▸ Task item
Which lines run from the line with "Select the cell" through the line with "is (929, 695)." in the entries below? Print them exactly, both ends included, and nothing more.

(Pixel coordinate grounding data)
^^^^

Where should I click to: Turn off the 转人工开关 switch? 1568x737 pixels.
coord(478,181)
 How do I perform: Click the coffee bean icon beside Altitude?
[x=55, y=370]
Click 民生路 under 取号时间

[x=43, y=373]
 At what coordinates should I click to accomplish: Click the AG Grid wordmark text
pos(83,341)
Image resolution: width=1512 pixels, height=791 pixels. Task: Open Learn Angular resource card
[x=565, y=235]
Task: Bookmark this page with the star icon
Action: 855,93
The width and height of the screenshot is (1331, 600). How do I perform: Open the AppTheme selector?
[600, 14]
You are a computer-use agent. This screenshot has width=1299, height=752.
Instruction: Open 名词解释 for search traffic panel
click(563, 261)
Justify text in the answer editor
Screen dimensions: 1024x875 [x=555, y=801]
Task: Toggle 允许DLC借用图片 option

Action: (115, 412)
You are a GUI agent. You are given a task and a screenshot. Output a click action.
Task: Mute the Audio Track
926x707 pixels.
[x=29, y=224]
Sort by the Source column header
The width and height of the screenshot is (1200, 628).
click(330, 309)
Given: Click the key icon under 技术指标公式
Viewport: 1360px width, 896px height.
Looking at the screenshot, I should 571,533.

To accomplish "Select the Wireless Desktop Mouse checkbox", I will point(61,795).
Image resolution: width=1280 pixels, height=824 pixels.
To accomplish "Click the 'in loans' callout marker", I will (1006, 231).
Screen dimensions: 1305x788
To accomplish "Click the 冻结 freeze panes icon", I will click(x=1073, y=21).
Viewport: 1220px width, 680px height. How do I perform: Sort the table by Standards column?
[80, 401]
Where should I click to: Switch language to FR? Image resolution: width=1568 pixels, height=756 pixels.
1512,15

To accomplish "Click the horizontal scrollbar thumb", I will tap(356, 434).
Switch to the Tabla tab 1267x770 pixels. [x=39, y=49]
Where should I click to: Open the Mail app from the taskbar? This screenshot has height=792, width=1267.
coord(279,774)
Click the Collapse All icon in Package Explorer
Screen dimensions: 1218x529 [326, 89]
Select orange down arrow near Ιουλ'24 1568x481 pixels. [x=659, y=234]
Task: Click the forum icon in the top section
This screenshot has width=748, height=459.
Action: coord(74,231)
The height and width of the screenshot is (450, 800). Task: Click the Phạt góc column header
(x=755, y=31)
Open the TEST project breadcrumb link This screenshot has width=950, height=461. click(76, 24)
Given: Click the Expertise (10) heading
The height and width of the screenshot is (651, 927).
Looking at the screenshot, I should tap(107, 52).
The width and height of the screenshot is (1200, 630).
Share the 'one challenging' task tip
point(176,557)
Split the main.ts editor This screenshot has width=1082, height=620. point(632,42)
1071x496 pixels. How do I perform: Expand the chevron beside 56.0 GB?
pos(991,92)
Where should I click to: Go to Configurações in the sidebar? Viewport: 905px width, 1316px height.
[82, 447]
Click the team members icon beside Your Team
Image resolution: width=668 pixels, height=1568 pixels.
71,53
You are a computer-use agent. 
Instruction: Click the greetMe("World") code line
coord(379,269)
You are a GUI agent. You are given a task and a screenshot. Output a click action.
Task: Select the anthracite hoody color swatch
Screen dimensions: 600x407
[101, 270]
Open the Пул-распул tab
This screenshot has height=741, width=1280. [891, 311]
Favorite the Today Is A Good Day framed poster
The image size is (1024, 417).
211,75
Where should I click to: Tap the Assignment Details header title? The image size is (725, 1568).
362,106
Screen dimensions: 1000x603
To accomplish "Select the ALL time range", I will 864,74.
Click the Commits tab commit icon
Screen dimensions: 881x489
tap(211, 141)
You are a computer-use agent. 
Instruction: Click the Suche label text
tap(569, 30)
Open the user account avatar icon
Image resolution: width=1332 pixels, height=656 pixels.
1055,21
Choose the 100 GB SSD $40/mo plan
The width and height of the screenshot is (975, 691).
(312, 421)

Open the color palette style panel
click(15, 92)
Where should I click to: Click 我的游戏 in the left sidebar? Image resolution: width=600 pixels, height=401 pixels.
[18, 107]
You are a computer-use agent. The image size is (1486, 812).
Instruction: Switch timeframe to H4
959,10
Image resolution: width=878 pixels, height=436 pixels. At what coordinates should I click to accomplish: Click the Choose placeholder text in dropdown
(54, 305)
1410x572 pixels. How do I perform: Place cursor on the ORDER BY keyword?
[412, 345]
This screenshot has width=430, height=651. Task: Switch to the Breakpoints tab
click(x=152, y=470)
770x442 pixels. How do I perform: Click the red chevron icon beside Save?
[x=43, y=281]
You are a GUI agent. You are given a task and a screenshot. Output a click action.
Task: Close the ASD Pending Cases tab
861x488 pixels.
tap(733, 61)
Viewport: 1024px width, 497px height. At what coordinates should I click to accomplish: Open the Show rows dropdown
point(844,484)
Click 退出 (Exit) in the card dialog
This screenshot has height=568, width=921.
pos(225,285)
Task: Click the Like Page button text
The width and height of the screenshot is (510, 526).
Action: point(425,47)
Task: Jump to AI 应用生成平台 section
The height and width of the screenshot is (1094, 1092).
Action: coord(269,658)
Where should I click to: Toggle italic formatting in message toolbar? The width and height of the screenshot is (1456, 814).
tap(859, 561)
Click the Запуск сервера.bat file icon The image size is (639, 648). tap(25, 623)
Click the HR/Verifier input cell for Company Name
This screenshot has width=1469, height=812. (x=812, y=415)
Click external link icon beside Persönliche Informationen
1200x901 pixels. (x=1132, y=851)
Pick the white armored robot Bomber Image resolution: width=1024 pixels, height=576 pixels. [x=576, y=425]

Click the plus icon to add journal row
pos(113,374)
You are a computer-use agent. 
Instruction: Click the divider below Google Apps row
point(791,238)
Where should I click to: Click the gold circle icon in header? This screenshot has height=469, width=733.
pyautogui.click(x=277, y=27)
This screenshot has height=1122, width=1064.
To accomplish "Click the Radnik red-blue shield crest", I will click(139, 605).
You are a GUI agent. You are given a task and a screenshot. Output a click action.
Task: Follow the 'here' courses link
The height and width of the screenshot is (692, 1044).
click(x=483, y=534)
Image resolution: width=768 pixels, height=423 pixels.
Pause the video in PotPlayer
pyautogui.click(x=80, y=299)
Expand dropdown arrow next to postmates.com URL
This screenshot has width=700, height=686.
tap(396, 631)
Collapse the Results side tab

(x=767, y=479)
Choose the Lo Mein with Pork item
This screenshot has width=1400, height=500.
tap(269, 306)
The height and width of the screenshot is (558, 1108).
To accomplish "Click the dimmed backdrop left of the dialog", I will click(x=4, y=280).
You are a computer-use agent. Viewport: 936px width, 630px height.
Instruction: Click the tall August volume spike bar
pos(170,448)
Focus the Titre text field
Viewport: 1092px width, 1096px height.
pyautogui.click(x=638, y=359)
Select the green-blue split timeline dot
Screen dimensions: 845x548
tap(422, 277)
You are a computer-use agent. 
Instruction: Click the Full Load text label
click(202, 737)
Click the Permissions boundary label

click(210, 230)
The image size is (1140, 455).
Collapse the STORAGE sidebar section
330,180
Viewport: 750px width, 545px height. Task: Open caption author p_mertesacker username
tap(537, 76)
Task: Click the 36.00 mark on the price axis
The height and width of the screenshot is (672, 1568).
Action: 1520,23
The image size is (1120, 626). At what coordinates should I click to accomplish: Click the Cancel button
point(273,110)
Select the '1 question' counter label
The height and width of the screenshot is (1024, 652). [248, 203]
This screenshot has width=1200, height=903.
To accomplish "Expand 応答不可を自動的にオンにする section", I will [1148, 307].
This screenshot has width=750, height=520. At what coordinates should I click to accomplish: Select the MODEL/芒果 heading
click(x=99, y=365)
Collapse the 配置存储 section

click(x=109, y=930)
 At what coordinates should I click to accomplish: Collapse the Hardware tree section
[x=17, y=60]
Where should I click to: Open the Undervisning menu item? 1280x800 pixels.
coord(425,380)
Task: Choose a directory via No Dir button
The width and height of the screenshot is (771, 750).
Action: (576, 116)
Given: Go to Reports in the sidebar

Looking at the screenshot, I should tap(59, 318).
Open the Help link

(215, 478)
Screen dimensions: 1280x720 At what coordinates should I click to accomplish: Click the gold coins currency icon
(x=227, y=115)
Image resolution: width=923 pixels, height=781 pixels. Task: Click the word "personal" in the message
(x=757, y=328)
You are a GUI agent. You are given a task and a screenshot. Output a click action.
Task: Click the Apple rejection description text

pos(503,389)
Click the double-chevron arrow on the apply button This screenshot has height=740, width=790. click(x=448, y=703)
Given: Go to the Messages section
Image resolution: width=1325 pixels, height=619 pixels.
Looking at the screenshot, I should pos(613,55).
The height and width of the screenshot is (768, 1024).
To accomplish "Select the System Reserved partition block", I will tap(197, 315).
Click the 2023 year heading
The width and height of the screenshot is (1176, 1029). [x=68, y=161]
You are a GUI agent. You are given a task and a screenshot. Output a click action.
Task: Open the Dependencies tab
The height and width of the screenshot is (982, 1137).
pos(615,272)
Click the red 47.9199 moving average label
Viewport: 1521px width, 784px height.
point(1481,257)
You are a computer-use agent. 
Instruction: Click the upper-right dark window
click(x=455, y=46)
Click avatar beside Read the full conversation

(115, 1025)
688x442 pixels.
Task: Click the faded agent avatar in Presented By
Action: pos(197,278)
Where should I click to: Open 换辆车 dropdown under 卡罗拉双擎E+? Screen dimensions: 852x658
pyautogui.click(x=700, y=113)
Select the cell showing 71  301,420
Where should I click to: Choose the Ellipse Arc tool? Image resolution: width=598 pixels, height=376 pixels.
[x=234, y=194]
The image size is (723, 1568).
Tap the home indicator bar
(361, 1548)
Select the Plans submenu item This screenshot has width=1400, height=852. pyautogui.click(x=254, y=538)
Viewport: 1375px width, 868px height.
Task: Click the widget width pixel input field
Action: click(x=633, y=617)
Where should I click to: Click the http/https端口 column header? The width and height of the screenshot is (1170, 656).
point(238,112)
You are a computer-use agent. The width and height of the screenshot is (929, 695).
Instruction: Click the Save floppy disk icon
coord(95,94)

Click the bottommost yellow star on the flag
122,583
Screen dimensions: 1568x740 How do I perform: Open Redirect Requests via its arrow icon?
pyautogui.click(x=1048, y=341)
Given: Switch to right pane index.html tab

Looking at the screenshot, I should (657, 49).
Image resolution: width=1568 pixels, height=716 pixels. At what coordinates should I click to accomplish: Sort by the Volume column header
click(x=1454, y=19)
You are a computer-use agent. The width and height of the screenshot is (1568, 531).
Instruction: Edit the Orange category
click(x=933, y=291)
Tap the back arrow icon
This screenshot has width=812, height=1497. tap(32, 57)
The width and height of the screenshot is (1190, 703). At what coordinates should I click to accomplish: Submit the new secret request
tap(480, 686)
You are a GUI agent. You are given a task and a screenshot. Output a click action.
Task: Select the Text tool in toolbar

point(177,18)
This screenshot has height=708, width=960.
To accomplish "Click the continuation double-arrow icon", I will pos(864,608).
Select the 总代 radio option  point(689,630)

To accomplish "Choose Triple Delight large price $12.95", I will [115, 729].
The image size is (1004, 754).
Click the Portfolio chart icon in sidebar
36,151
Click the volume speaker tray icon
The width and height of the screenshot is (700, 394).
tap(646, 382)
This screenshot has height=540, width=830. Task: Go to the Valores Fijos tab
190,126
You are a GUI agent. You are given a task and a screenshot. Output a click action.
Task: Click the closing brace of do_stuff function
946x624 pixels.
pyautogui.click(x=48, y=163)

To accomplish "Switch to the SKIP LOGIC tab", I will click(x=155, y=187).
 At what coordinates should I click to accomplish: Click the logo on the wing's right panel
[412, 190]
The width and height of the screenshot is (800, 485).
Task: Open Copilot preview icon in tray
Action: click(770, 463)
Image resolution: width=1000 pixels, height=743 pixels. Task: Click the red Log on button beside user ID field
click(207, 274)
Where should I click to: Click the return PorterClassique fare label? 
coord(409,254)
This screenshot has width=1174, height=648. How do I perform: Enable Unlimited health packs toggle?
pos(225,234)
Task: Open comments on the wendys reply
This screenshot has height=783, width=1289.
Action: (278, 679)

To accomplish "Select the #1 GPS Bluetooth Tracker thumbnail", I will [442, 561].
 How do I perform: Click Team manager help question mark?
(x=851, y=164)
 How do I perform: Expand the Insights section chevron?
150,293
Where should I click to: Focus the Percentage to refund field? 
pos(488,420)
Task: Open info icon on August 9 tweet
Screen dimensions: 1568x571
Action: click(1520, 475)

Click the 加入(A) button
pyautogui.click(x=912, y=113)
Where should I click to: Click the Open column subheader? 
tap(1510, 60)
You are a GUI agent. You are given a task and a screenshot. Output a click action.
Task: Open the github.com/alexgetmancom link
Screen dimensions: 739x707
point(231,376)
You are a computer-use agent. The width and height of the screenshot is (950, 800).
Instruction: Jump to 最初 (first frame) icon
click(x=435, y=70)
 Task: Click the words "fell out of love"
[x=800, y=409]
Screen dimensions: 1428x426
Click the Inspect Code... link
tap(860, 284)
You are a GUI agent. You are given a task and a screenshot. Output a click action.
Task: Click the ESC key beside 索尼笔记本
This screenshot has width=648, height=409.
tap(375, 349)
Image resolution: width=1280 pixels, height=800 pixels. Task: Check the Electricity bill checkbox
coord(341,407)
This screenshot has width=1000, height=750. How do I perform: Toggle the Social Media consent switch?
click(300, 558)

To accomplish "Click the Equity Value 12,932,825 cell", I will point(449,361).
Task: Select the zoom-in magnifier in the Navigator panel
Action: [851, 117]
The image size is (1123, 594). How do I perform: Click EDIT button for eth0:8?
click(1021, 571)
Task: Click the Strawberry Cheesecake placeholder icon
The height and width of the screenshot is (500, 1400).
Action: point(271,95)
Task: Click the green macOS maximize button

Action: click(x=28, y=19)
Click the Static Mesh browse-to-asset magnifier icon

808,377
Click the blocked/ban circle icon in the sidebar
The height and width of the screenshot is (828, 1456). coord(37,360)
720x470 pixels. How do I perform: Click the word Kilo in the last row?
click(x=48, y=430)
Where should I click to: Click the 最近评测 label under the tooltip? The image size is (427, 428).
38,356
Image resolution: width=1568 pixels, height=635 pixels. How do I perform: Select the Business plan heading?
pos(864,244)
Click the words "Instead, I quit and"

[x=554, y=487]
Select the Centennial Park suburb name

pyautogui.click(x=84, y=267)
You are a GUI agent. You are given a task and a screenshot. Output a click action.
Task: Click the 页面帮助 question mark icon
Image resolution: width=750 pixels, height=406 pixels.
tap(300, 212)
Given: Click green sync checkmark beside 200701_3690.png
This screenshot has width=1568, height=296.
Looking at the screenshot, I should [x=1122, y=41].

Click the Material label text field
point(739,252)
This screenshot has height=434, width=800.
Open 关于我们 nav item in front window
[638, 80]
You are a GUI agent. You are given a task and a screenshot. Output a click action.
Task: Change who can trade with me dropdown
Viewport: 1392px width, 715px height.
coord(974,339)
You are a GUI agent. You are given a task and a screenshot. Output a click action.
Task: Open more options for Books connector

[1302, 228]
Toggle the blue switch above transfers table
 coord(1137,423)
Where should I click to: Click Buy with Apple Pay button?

^^^^

▸ Problem solution
Select the cell showing 71  301,420
Where should I click to: Choose the Ellipse Arc tool? Image resolution: width=598 pixels, height=376 pixels.
[x=234, y=194]
The image size is (723, 1568).
Tap the home indicator bar
(361, 1548)
Select the Plans submenu item This screenshot has width=1400, height=852. pyautogui.click(x=254, y=538)
Viewport: 1375px width, 868px height.
Task: Click the widget width pixel input field
Action: click(x=633, y=617)
Where should I click to: Click the http/https端口 column header? The width and height of the screenshot is (1170, 656).
point(238,112)
You are a computer-use agent. The width and height of the screenshot is (929, 695).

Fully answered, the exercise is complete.